Just as all politics is, in the end, economics (what can we afford to do), it is reasonable to suggest that all economic policy is political (what can we afford to do). The name of this game is political economy after all, and we forget that at our peril. As we look forward to the last full year of the coalition, it is worth reflecting how things got to the state they are, languishing in the polls and by no means certain that they or any feasible coalition will be in power in 2016.
Modern economics has begun to internalize the idea that people, the ultimate agents or economic actors, are psychologically complex. A look at some of the main elements of behavioral economics suggests that from that perspective the travails of the coalition were inevitable.
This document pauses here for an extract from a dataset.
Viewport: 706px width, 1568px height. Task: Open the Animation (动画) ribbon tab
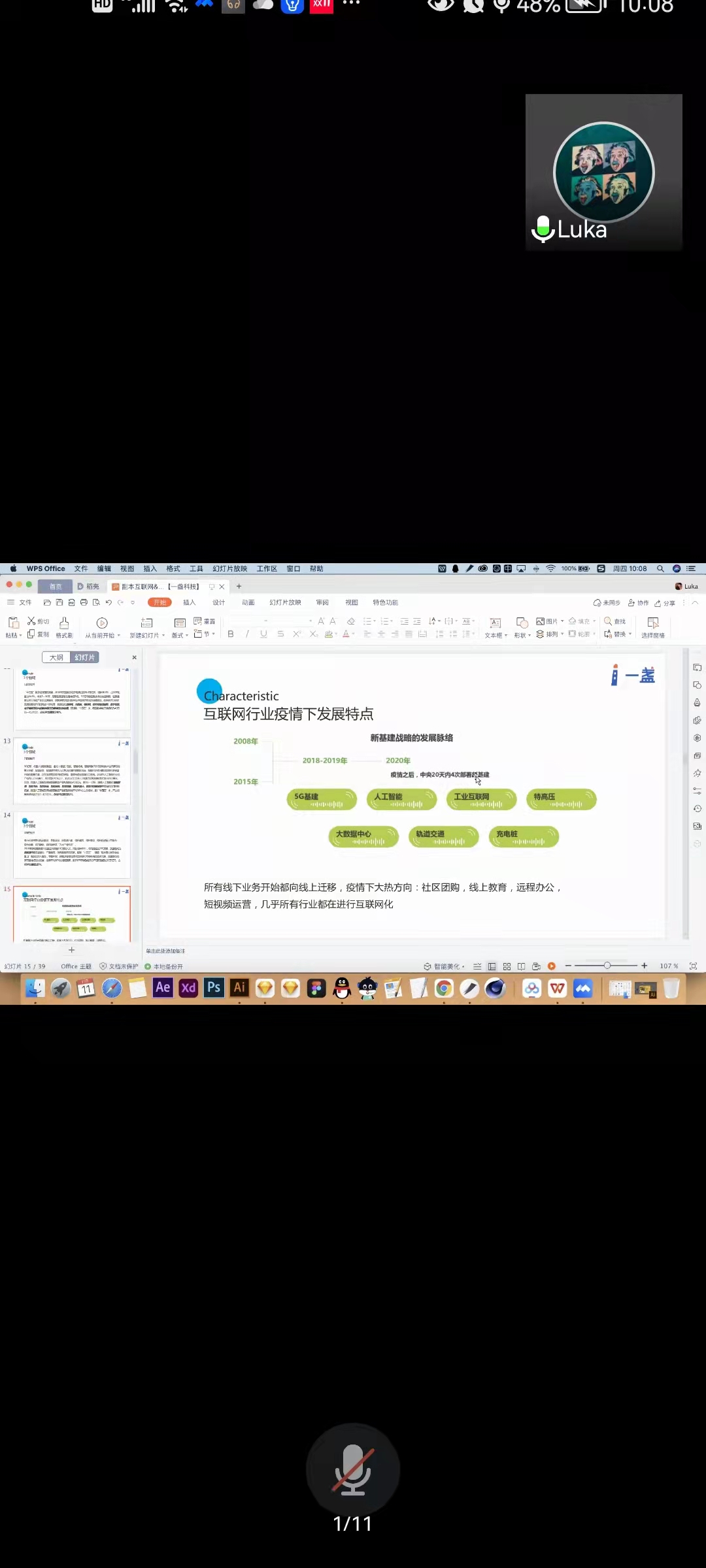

At the core of the governments puzzlement is this – having had 6 years of austerity budgets the last one was neutral, so why are people not hailing us? Worse, the economy is picking up (at least for some) so why should we, the coalition, be punished? This demonstrates a lack of understanding of how people read gains and losses. Its well demonstrated in the Monty Python skit where a group of Judean rebels discuss the romans, their leader asking “what have the romans ever done for us”. After a long list of public works, societal improvements etc they find one issue to hang them on. People do not feel the same about gains and losses of equal amounts. They feel the pain of loss much more than the joy of gains. Having presided over a series of cutting budgets the pain of those vastly outweighs the joy of , as Leo Varadkar stated, a fiver a week in the pocket. This is compounded by what is known as a recency effect- we give disproportionally more weight to things that happened in the recent past than we do to things in the distant past. FF got hammered for their recent past of bankrupting the state and making us all look like goms. FG and Labour are now being punished for their recent past of reneging on election promises or “doing a Rabbitt” and more so for looking like incompetents when left on their own after the troika.
This recency effect is a manifestation of what is known as hyperbolic discounting. Not only do we disproportionally overweigh recent events in the past so also do we do for things that will happen in the future. Jam tomorrow is all very good, but jam in a few years time is more or less irrelevant. Promises that if we stick with the plan we will all be rich again in 2017 cut no ice to people looking at their flat prospects for 2015 and 2016. In essence when it comes to economics individuals are short-term orientated. Institutions therefore need to counterbalance that. A classic example is the pesnions issue. There is broad agreement that some form of supplement to the state pension is desirable and needed, and that the short-term nature of people when faced with long-term decisions requires auto enrollment into a pension. However, here we face the failure of Irish institutions head on. Our political institutions are as short-term as ourselves, and there is no hope that such a policy, long-term beneficial but short-term painful, will happen with an election no more than 15mths away.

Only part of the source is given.